Varlıksal ve evrensel güzelliğe doğru gelişim sürecinde; veritelere ve İlâhî İrade Yasaları’na ek olarak, hakikatler de olduğunu yukarıda belirtmiştik. “Yarı idrakli otomatik gelişim”(***) sürecinde; realite basamaklarında ilerlerken, objelerin bazı hakikatleriyle karşılaşırız ki, bunlar realitenin göreceli hakikatleridir. Bunlara Sadıklar Planı “realite-hakikat kesişmeleri”diyor.(SADIKLAR PLANI Tebliğleri, Celse 54) “Hakikat-realite kesişmesi”durumunda başvurulacak en akıllıca tavır vicdan sesine kulak vermektir. Sadıklar Planı, Her yanlışın karşısına hakikati koyunuz.” diyor(SADIKLAR PLANI Tebliğleri, celse 75). Burada “hakikat”, akıl süzgecinden geçirerek kabul ettiğimiz bilgiler ve vicdan sesimizdir. Bu aynı zamanda “makul vicdan uygulaması” dır. Bu duruma göre “hakikat”; bir bakıma, içinde bulunduğumuz belli bir gelişim aşamasındaki kendi vicdan sesimiz, dolayısıyla kendi hakikatimiz olmaktadır. “İnsanlar hakikatlerinin %80’ini Yukarı’da görür. Ama bunu Yukarı’ya geçmeden aşağıda sezmek en iyisidir. Bu da, üstün bir idraki gerektiren bir durumdur.”( SADIKLAR PLANI Tebliğleri, Celse 26) Bu demektir ki, bedenli halde(enkarne durumda) ulaştığımız bir hakikatin gerçekten ne olduğunu, yani onun idesini dezenkarnasyondan sonra Yukarı’da fark ederiz ki, bu da son derece doğal ve varlığın fıtratına uygun bir durumdur. Esasen, iş öz benliğin işidir, beden, “iğreti dünya yaşamında”(****) geçici bir araçtır, onun gerçekten ne yaptığının/ne olduğunun farkında olmasının çok önemi yoktur.

 

Bu ayrıntıdan sonra, yeniden, “evrensel ve varlıksal güzellik” konumuza dönecek olursak, görünen o ki;  Bireyin kendi realitesini hakikat olarak kabul etmesi beşerî bir yanılgıdır ve yukarıda belirttiğimiz, “yarı idrakli otomatik gelişim düzeyi” (***) için normaldir.  Oysa hakikatler sonsuzdur ve gelişim süreci hakikatten hakikate geçilerek sürüp gider. “Varlık, gelişimin ebedî yolculuğunun belli bir zaman-mekân kesitinde, orada geçerli kozmik yasalara tâbidir ve o yasalar arasında “gider gelir”. Bu gidiş gelişler; o varlıkta, içinde bulunmuş olduğu saf hakikatin, çeşitli açılardan izlemesini sağlamak içindir. Varlığın içinde bulunduğu saf hakikat karşısındaki davranışına/tepkilerine göre durum realite değişimleri olur.”(SADIKLAR PLANI Tebliğleri ,Celse 47). Bununla bağlantılı olarak, SADIKLAR PLANI Tebliğleri’ nde şu bilgiyi de görüyoruz:  Her dönemin bir hakikati ve fakat tüm hakikatlerin bir birliği vardır.”(SADIKLAR PLANI Tebliğleri , Celse 75) Buradan anlıyoruz ki, beşeriyet için her devrenin de dünya için RİM tarafından uygun görülmüş bir genel hakikat(“hakikatler birliği”) söz konusudur ki bu da varlıksal ve evrensel bir güzelliktir.

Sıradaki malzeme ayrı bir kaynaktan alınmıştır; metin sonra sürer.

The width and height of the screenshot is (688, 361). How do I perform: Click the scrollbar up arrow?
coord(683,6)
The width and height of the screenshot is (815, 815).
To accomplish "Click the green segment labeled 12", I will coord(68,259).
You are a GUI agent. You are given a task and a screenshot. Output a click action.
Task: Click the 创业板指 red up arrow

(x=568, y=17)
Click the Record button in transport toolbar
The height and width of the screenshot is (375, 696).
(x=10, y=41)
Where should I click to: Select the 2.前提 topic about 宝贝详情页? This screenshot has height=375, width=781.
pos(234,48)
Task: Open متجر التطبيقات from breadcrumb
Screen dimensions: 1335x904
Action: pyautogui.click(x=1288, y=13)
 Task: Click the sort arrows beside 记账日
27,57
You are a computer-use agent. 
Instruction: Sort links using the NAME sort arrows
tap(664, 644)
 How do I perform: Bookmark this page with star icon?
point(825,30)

 ...............................................

(*) SADIKLAR PLANI Tebliğleri, Celse 49

(**) “Organizasyon sistemleri” için bkz. İLÂHÎ NİZAM ve KÂİNAT, syf.

(***)  ”yarı idrakli otomatik gelişim” için bkz. aynı eser, syf. 3,50,58,60,77,101,135,172,180,197.

 

(****) “iğreti dünya yaşamı” için bkz. Kur’an, Ahkâf 20  - Zuhruf 35  - Necm 29   - Naziat 38   - A'lâ   16.